*YOUR GOAL:*
Work out how many lines in the data below contain the string "Returns", and reply with that figure alone.

*DATA:*
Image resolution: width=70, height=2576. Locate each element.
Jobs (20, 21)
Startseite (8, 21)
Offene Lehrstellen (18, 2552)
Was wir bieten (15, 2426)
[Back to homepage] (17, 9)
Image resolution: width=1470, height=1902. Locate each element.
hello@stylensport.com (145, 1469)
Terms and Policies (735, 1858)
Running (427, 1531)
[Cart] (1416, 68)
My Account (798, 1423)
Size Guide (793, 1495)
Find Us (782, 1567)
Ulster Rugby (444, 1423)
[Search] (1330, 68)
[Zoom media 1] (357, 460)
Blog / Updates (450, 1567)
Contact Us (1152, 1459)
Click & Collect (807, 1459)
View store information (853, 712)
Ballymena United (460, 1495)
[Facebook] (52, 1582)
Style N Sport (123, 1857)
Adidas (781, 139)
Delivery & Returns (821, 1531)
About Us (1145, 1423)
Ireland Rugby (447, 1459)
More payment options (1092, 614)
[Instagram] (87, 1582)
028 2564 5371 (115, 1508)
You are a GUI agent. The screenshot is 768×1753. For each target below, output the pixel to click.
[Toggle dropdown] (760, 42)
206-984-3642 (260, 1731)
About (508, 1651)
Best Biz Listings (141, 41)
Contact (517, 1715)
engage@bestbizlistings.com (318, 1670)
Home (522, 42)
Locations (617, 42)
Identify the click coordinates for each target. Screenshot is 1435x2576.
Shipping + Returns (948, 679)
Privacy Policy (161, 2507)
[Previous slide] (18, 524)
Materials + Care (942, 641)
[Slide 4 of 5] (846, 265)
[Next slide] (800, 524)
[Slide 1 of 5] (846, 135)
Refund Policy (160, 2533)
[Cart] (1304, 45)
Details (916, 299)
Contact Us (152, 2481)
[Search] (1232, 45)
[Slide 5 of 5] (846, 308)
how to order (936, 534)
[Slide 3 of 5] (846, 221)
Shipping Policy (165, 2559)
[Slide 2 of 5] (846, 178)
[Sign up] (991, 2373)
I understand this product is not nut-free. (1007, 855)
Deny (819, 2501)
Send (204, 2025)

*RESPONSE AREA:*
2